Subito wanted to validate the hypothesis that there’s interest among their mobile users to receive ads similar to their favourite ones when those are deleted. In this context, our recommender could ease the search process; so in this experiment we expected to see an increase of Subito’s conversion metric.
Experimentation infrastructure is designed to support experimentation in the following ways:
- The marketplace is agnostic from the experimentation setup: this means that the marketplace doesn’t need to do any work to set up an experiment, everything is done in the recommendations backend.
- Seamless roll-out of winning configuration: once an experiment has ended, backend is able to roll out the winning option without any further work from the marketplace’s side. This means the marketplace can benefit from the product improvement without any effort on their side.
- Support for testing multiple integrations of our products within the same marketplace at the same time: one marketplace can use the same API in multiple integration points that may be treated independently.
Houston is Adevinta’s team in charge of the experimentation platform. Their mission is to provide an easy-to-use, tailored and trusted solution that enables the rest of the teams in the company to make data-driven decisions through experimentation. In particular, they provide the functionality needed for setting up experiments, including user assignment into variants, calculation of key metrics and a visual UI for managing experiments.
In order to support experimentation, two components were added to the Personalisation Team’s architecture. Before, requests from marketplaces were directly handled by the APIs: an API gateway and an A/B microservice. As seen in the image below, the API gateway is now the client-facing API, responsible for handling the marketplace requests, whereas the A/B service is responsible for handling the experiment.
AB Service is based on Spring and is integrated to Houston SDK, which allows it to synchronise both experiment configurations and user allocation from/to the Houston server. As shown in the flow diagram in Image 2 below, it’s checking if there’s an active experiment, calculating variant assignment and building the final path.

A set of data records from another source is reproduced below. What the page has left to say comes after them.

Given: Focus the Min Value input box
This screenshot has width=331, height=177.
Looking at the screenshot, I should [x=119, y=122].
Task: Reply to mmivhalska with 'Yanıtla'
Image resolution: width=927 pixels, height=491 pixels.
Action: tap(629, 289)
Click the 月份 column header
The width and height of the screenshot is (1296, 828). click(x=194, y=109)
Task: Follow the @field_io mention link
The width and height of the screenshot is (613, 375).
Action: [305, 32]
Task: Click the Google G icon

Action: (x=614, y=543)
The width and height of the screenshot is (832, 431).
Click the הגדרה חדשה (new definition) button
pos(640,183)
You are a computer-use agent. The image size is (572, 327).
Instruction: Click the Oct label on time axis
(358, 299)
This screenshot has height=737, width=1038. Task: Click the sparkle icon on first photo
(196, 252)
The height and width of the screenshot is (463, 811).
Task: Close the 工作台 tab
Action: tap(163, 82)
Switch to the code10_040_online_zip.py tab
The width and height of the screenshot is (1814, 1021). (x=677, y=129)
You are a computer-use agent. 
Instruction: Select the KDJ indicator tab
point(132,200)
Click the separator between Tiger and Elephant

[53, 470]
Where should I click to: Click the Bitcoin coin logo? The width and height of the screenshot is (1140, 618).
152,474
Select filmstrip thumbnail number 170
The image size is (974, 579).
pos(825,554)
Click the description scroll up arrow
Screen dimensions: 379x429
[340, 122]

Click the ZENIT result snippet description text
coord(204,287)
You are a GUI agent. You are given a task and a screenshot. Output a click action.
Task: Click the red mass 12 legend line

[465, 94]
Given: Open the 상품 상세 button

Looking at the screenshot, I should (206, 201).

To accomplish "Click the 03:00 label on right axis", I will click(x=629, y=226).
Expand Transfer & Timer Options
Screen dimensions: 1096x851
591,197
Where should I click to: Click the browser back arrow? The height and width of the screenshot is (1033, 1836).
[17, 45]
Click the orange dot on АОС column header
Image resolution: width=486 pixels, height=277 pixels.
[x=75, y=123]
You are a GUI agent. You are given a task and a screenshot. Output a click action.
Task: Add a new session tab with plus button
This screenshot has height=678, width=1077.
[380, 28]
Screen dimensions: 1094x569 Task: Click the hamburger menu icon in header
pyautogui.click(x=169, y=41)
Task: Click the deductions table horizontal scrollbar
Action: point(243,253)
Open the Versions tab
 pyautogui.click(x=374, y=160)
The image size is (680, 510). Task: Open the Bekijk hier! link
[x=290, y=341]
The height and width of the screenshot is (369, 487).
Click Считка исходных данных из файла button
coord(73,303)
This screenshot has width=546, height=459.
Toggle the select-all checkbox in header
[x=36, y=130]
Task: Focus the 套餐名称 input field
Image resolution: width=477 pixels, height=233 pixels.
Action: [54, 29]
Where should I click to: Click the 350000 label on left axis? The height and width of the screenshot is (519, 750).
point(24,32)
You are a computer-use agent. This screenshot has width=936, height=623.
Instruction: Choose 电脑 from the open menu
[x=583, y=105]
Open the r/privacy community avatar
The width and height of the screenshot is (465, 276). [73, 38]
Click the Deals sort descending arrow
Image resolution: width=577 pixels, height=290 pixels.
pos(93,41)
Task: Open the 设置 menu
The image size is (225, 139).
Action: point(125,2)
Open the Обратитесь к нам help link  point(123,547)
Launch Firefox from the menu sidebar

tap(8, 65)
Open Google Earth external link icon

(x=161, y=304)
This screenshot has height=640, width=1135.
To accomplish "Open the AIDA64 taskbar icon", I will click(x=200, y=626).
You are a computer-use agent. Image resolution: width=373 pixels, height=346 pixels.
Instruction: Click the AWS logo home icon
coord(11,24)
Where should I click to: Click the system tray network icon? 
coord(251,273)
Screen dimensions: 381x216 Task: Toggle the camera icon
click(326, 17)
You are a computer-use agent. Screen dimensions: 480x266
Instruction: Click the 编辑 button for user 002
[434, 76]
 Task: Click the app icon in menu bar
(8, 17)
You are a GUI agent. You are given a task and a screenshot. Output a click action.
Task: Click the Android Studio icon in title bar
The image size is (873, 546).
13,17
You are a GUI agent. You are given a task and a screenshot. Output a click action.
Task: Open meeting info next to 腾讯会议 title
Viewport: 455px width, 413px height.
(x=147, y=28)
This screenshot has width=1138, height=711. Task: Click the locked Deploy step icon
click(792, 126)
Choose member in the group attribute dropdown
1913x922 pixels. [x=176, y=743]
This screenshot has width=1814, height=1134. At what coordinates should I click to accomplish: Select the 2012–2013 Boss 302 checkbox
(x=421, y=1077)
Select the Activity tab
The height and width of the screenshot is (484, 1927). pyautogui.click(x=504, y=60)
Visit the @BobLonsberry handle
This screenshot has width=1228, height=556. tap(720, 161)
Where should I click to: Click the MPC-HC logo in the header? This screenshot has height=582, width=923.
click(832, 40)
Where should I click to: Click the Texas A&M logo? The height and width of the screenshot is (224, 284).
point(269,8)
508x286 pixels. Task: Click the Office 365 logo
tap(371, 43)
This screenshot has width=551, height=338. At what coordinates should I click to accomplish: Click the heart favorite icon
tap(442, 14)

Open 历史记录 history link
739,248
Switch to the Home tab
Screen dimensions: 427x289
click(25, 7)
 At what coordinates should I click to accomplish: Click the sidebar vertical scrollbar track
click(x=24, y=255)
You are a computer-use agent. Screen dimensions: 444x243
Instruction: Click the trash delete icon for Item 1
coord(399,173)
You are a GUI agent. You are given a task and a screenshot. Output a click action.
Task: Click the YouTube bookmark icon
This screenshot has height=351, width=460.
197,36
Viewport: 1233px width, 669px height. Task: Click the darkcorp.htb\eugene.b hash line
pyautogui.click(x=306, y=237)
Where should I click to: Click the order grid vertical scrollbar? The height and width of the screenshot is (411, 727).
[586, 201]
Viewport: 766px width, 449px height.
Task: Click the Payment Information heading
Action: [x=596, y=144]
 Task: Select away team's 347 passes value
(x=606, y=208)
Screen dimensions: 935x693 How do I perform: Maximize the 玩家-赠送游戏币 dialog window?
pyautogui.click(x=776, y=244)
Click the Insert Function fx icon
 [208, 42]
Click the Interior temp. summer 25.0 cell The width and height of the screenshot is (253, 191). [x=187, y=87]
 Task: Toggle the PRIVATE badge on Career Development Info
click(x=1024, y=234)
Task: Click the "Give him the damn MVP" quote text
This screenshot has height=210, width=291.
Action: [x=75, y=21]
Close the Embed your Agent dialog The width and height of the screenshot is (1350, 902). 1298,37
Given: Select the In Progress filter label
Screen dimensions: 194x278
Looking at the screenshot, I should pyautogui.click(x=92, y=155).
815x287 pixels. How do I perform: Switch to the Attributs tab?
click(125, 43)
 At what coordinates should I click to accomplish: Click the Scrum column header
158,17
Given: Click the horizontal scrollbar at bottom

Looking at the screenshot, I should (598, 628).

API Gateway (GW) is a lightweight solution built on Node.js and Express.js that is able to proxy the requests to the APIs:
- Directly to the API if there’s no active experiment that applies to the request
- Modifying the request according to AB Test Service response
A/B Tests in the Personalisation Team
A/B experiments are based on modifying incoming requests before routing them to the APIs, as seen in Image 1. This modification is effectively selecting which algorithm or recommender should produce the recommendations for the current user, according to the configuration of the experiment.
AB Service allocates the user in one of the variants of the experiment and builds the path that will be proxied by the GW.
AB Service builds the path by:
- Selecting the API and endpoint to redirect to, which allows us to compare different products
- Adding optional parameters that may modify the behaviour of the API
When an experiment ends there’s a winning variant that should be put in production for the marketplace. Because default routing to the winning variant is set directly in the GW, the marketplace doesn’t need to change their request in any way.
Routing in the GW is flexible and accommodates multiple touchpoints or integrations in one single marketplace. In this case, the marketplace traffic is routed to the content-based treatment for deleted ads and to the hybrid treatment for general.
In 2020, we made a big investment to have the infrastructure do online experiments at scale. It’s been a long journey with many meetings and fruitful discussions on embracing new technologies. Today we can proudly say this is one of the most robust parts of our infrastructure and running online experiments is becoming easier and easier.